When the water molecules land in a colder area near the poles, they are trapped there in higher concentrations, “perhaps high enough to use,” Lucey said.

The question of how much water might have accumulated at the poles could be answered on Oct. 9, when NASA’s Lunar Crater Observation and Sensing Satellite, known as LCROSS, is set to steer a rocket into a south pole crater called Cabeus A.

Advertisement

The resulting collision, which will send up a dust cloud two miles above the surface of the moon, will be observed and sampled by satellites and observatories on Earth for evidence of water. Cabeus A was chosen because it is in a perpetual shadow, so any water stored there in the form of ice would not melt.

“The results of the present studies lend credence to the lunar polar water hypothesis by providing a proven source of water on the surface of the moon,” Lucey said.

If there is water on the moon, where did it come from? One possibility, according to the research teams, is that the water was deposited by one or more comets colliding with the moon. Another is that meteorites colliding with the moon might have unearthed underground sources of water.

Finally, the solar wind, a stream of charged particles flowing outward from the sun, which is mostly made up of hydrogen and helium, could play a role. The solar wind could supply hydrogen to bind with oxygen in lunar soils.

Perhaps ironically, given how many spacecraft have orbited and landed on the moon in the last five decades, two of the spacecraft that made the discovery had other missions besides observing the moon. Cassini’s primary mission was to observe Saturn and its major moons, including the bizarre, smog-choked Titan.
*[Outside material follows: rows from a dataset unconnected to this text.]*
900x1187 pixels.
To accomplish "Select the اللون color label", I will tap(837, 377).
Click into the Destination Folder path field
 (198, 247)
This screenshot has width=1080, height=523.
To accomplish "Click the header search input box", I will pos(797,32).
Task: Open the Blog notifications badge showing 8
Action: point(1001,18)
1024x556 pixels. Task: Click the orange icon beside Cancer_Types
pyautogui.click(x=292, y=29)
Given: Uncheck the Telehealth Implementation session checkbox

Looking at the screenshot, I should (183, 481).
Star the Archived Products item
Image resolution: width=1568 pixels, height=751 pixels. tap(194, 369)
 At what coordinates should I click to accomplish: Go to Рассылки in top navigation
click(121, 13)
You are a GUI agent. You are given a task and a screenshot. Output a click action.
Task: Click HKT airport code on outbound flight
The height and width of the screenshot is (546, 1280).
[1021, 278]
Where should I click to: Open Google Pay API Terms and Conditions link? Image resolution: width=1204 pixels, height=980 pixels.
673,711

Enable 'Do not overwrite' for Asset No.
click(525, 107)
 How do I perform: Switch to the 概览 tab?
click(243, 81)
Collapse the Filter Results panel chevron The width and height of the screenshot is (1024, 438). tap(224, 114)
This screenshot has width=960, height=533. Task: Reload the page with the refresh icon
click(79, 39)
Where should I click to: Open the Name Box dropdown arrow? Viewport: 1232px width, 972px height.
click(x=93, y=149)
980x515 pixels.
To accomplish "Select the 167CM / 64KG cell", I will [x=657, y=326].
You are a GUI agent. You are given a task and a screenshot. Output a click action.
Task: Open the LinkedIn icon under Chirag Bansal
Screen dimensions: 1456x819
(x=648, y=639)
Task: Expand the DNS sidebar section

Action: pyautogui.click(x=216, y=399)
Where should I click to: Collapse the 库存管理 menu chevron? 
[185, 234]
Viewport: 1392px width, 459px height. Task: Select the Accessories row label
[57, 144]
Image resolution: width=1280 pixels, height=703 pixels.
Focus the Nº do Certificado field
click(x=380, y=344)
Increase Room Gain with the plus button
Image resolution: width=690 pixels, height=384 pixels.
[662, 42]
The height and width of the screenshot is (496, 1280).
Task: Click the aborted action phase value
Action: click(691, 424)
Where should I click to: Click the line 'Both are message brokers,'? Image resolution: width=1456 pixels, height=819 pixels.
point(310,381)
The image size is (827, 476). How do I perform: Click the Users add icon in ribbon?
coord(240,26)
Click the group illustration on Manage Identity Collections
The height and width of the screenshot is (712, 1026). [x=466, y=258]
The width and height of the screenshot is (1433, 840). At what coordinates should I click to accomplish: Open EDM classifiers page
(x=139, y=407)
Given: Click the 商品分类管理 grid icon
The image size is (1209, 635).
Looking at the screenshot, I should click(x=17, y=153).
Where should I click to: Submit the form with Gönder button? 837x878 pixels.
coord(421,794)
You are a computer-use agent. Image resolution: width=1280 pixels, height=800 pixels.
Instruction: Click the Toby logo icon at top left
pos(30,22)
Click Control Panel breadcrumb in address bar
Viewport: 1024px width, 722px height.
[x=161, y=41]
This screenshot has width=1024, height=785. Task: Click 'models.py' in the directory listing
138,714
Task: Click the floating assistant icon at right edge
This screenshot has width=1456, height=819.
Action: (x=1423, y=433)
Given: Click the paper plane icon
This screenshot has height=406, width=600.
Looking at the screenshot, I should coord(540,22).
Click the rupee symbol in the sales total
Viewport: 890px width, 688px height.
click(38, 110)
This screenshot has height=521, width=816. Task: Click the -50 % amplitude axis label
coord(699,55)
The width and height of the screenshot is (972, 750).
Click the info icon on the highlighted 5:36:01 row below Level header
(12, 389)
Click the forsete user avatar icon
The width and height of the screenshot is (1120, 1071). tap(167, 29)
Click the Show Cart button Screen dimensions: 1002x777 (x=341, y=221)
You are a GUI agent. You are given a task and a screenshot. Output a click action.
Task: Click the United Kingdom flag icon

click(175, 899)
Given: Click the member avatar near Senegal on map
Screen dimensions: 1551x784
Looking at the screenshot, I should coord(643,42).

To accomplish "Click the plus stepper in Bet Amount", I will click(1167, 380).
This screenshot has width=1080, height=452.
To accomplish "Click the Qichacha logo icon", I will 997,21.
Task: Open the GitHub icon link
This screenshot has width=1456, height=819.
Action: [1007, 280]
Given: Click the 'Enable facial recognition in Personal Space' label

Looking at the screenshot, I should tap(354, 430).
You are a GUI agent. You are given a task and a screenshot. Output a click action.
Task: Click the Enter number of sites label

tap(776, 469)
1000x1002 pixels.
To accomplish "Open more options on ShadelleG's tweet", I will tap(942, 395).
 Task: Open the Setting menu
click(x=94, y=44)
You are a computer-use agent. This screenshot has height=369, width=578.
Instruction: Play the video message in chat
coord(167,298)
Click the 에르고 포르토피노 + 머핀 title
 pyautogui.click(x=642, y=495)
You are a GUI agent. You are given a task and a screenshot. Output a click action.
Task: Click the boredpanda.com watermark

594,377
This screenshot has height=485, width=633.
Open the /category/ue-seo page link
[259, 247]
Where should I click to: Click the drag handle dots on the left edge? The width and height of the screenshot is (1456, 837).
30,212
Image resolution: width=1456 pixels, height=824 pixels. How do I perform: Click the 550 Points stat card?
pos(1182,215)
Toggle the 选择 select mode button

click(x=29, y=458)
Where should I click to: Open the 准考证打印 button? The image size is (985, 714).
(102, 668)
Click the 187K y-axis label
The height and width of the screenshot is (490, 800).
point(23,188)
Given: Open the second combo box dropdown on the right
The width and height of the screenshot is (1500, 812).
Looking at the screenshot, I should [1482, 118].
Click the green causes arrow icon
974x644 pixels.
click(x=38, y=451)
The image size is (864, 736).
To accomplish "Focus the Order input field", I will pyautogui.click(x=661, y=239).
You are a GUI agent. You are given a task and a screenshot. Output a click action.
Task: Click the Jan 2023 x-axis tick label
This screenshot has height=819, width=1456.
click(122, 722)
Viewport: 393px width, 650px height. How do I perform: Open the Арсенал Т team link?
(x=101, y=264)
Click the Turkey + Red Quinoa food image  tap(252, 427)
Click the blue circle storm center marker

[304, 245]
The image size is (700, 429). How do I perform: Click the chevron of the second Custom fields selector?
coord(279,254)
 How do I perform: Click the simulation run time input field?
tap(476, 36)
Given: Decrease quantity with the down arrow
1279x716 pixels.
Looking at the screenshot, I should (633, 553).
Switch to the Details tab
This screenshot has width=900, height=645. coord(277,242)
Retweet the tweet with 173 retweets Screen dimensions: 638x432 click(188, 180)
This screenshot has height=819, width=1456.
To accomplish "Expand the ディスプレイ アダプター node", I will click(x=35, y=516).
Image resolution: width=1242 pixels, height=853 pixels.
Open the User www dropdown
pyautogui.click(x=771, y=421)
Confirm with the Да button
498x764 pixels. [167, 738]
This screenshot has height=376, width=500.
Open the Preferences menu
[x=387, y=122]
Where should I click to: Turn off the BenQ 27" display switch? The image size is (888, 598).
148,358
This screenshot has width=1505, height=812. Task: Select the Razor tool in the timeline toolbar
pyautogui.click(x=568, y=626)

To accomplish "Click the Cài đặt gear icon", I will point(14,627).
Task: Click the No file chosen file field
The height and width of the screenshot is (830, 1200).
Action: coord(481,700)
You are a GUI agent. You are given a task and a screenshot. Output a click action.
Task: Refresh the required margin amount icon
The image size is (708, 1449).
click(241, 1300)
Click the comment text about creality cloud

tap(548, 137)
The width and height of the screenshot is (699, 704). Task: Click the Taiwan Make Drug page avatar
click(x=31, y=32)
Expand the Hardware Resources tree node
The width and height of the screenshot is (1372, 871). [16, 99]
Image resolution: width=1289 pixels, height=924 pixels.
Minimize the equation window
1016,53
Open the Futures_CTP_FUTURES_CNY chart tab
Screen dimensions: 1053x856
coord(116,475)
The measurements of the Earth’s moon were taken in 1999 as Cassini was on its way to Saturn.

Deep Impact shot a rocket into the comet Tempel 1 in 2005 to find out what a comet is made of, but has since been given other jobs, including rendezvousing with another comet. Chandrayaan 1, India’s first moon-orbiting satellite, was launched in October 2008.

Advertisement

All three spacecraft carried spectrometers, which operate by breaking down the light reflected off the surface of the moon. Because every chemical molecule has a different light wavelength signature, scientists analyzing the spectrograph can tell what the surface is made of. The reason the Deep Impact instrument was able to see both water and hydroxyl, Feaga said, was because it has a larger bandwidth than the instruments carried by Cassini and Chandrayaan.

“It is astounding to find water at all latitudes on the moon and in places where the temperature is hotter than boiling water on Earth,” Clark said.

The discovery comes at a pivotal time for America’s space program. Former President Bush set NASA on an ambitious course to return to the moon by 2020, and then travel on to Mars. But a presidential commission recently found that without a significant increase in its budget, NASA won’t be able to reach either goal.

It’s unclear how this discovery will affect the debate in Washington over NASA’s future, but the presence of water on the moon would presumably make colonization much easier. Water would not only be valuable for drinking, but it could also be used to make oxygen for breathing and to make rocket fuel for trips to and from Earth.

“Perhaps the most valuable result of these new observations is that they prompt a critical reexamination of the notion that the moon is dry,” Lucey said. “It is not.”